Sample of literary figures
-
Tuppence Beresford
Female
She is actually called Prudence Cowley Beresford, but is known as Tuppence by everyone, including her husband. She is not exactly beautiful, but has a sharp mind and is charming, and she is quite often the one who finds vital clues in the cases that the couple solve in detective stories by Agatha Christie. Now and then the solutions are based more upon Tuppence’s intuition than upon logic. In the last book about them, they are both 70+.
-
John Cardinal
Male
He has a good name as a police officer and family father when his wife is found dead after what is presumed to be suicide. Besides, Detective Cardinal is, without knowing it himself, suspected of having taken bribes.
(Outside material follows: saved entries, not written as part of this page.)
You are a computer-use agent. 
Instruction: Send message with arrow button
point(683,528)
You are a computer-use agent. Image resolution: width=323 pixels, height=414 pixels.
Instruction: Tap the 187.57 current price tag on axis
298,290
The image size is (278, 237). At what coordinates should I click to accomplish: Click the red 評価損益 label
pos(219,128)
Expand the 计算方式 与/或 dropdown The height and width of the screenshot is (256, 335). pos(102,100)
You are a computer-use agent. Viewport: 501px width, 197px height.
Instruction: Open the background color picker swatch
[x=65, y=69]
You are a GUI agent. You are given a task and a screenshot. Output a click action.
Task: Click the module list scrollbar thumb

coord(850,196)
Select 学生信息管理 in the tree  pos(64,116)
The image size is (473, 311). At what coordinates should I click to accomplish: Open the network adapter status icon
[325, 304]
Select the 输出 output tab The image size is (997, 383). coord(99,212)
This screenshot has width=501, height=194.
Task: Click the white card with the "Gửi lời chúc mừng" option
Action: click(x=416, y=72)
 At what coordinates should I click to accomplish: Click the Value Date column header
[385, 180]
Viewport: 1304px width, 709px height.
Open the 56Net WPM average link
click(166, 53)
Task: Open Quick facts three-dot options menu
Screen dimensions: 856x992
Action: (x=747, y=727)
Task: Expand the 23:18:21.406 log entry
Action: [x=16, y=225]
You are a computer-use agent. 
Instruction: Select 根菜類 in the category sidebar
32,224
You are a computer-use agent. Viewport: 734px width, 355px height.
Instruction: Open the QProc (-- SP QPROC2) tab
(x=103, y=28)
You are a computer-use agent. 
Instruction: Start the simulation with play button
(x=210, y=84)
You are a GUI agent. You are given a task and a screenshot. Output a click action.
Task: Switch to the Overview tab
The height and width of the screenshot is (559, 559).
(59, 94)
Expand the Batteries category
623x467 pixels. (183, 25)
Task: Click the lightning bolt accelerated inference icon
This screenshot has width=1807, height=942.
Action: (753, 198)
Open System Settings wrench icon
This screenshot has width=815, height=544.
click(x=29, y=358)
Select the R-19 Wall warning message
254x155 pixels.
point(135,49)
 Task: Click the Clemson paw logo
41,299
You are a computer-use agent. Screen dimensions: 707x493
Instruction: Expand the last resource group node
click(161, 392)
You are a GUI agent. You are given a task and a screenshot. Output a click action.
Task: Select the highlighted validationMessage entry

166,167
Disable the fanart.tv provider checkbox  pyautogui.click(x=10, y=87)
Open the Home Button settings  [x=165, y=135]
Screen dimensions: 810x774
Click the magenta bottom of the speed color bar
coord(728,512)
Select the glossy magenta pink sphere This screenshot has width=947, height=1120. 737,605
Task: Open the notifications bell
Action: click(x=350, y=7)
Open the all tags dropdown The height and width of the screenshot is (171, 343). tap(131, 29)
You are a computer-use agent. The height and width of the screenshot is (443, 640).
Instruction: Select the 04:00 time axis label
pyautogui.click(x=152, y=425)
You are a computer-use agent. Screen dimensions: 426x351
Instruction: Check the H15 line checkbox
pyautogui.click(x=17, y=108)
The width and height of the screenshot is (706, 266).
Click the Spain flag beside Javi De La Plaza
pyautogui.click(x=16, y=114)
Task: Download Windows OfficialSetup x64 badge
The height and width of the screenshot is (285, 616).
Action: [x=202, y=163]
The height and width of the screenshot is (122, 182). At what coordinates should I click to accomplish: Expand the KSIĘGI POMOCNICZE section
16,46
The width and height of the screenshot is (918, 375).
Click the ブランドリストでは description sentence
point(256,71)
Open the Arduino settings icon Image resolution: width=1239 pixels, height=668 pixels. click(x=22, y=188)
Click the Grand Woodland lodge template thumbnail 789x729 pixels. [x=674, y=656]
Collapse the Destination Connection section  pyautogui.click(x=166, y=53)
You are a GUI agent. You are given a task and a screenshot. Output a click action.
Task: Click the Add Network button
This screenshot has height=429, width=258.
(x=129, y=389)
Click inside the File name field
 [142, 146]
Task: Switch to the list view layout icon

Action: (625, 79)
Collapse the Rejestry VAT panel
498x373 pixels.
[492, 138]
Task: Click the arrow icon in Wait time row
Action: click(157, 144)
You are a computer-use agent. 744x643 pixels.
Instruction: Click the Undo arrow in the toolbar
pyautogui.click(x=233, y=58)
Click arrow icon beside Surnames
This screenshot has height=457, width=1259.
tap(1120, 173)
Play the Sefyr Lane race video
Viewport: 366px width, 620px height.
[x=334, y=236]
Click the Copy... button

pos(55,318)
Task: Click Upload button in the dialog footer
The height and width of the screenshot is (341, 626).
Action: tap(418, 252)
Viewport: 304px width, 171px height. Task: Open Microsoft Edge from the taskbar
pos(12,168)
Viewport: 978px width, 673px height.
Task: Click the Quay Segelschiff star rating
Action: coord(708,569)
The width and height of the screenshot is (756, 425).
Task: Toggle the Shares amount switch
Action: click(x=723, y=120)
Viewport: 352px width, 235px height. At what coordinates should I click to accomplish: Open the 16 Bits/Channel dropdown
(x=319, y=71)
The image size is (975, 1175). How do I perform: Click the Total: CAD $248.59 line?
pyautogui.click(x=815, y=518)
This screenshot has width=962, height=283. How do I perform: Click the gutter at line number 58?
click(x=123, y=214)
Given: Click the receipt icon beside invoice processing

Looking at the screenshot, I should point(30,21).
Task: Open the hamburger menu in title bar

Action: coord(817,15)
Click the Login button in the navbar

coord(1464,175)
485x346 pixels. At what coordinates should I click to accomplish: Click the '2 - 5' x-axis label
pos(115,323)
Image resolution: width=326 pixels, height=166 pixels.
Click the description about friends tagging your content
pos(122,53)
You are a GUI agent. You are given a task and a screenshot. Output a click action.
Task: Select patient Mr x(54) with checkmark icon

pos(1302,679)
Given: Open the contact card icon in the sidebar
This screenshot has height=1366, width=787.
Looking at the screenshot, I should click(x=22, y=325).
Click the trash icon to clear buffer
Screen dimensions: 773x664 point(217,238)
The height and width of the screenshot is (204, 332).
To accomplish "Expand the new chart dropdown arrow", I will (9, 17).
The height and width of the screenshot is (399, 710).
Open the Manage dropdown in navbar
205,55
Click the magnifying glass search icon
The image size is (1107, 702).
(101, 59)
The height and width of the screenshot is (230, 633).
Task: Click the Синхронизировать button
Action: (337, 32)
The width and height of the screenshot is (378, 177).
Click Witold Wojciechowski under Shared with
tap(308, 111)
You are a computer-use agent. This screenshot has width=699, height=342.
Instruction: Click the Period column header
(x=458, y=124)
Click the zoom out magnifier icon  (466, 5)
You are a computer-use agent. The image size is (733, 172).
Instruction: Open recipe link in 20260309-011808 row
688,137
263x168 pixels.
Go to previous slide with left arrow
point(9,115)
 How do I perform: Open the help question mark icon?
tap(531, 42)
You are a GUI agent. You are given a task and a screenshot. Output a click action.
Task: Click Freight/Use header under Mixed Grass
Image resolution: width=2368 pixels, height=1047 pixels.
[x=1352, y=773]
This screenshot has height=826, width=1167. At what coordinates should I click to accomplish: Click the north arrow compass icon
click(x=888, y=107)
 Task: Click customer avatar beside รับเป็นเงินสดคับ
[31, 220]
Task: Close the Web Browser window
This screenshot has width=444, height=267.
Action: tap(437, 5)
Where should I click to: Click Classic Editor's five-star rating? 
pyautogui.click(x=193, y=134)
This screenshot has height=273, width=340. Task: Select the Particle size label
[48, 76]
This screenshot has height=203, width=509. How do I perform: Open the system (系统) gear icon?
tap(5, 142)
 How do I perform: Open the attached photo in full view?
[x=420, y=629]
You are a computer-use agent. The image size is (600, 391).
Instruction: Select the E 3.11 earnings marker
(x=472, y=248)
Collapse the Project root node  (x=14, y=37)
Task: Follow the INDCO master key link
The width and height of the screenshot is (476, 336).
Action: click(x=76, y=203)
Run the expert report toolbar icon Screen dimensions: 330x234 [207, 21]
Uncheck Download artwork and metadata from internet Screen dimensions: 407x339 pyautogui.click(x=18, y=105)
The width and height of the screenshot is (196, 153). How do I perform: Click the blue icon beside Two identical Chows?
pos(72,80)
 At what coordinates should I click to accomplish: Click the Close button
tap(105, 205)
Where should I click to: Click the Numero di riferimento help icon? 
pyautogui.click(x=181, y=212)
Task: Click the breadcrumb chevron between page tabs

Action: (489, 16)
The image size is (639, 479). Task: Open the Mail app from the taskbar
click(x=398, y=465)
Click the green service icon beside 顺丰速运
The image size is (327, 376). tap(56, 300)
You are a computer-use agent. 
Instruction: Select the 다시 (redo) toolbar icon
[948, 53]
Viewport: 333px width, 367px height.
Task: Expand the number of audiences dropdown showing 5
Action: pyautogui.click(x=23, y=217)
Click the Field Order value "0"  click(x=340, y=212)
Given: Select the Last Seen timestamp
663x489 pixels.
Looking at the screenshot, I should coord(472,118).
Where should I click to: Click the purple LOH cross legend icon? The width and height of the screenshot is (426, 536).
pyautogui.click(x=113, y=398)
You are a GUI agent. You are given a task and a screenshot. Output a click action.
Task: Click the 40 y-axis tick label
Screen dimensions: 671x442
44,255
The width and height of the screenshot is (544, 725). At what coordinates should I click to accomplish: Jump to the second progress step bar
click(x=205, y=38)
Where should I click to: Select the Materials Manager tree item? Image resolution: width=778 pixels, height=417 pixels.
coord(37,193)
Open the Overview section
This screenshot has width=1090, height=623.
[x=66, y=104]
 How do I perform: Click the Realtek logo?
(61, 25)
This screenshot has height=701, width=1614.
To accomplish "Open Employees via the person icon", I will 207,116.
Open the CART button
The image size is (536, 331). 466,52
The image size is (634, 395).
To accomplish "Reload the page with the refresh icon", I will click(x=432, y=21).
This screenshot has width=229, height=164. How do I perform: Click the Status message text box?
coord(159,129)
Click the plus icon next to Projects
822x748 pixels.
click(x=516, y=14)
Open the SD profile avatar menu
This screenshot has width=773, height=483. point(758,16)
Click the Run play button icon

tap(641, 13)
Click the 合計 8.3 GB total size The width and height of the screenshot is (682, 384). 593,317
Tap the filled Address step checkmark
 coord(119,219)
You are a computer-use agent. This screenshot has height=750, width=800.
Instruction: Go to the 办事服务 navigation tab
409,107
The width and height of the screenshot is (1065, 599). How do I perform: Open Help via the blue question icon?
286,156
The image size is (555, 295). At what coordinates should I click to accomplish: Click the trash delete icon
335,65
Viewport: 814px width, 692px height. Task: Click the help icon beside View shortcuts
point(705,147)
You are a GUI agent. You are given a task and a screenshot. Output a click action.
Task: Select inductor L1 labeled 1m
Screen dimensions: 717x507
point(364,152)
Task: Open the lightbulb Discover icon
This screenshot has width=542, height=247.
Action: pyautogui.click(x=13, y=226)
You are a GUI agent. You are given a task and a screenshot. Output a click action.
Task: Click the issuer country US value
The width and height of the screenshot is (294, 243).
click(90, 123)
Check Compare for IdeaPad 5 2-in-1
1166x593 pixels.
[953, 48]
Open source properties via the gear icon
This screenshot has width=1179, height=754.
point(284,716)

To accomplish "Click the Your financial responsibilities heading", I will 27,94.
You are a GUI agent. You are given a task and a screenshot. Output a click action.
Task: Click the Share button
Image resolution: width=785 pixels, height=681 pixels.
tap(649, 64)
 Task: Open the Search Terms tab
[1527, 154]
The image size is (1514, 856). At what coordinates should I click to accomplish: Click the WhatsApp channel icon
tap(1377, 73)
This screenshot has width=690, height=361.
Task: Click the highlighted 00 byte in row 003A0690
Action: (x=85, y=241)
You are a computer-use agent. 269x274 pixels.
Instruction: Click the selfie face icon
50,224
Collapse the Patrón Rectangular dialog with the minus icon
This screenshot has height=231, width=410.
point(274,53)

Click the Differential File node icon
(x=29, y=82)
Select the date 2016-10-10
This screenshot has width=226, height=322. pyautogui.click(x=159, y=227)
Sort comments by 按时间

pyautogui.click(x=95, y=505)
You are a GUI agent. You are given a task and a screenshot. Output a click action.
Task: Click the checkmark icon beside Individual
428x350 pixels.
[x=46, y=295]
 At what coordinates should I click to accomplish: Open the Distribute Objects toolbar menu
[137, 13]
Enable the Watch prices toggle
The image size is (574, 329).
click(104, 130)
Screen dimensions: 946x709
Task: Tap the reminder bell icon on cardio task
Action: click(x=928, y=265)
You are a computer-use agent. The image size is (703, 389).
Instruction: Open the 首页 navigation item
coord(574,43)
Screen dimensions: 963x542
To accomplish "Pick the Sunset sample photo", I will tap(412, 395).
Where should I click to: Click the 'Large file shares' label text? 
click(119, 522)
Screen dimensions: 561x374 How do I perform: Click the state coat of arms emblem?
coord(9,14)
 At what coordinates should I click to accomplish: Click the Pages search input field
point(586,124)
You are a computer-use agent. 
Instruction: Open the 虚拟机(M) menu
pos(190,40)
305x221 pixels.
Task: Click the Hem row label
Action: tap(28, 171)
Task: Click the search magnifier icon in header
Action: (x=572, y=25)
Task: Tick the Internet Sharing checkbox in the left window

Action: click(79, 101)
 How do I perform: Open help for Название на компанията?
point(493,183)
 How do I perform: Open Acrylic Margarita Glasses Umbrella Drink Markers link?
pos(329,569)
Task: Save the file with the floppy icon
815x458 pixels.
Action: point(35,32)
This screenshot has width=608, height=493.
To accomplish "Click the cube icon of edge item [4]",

His name is cleared and he starts to work with cold cases in the fictive town of Algonquin Bay in Ontario in Canada together with his younger colleague Lise Delorme in a suite of crime novels by Giles Blunt.
-
Harry Kvist
Male
An odd character and an amateur detective: an ex-boxer and prison inmate who works as a debt-collector, is bi-sexual and drinks too much. The setting is Stockholm in the 1930s in a trio of novels by Martin Holmén. Harry Kvist is single, with few friends (but a lot of acquaintances), not particularly bright, but well-built, and he all too often uses his fists when trouble arises.
-
Mervyn Bunter
Male
Second only to Wodehouse’s incomparable Jeeves, Bunter is regarded as the most famous butler of a classic English type. He is Lord Peter Wimsey’s patient and always correct butler in the classic detective stories by Dorothy L. Sayers, and he also carries out with honour some scouting missions. He only loses his temper when the housekeeper washes the dusty, carefully stored bottles of port wine.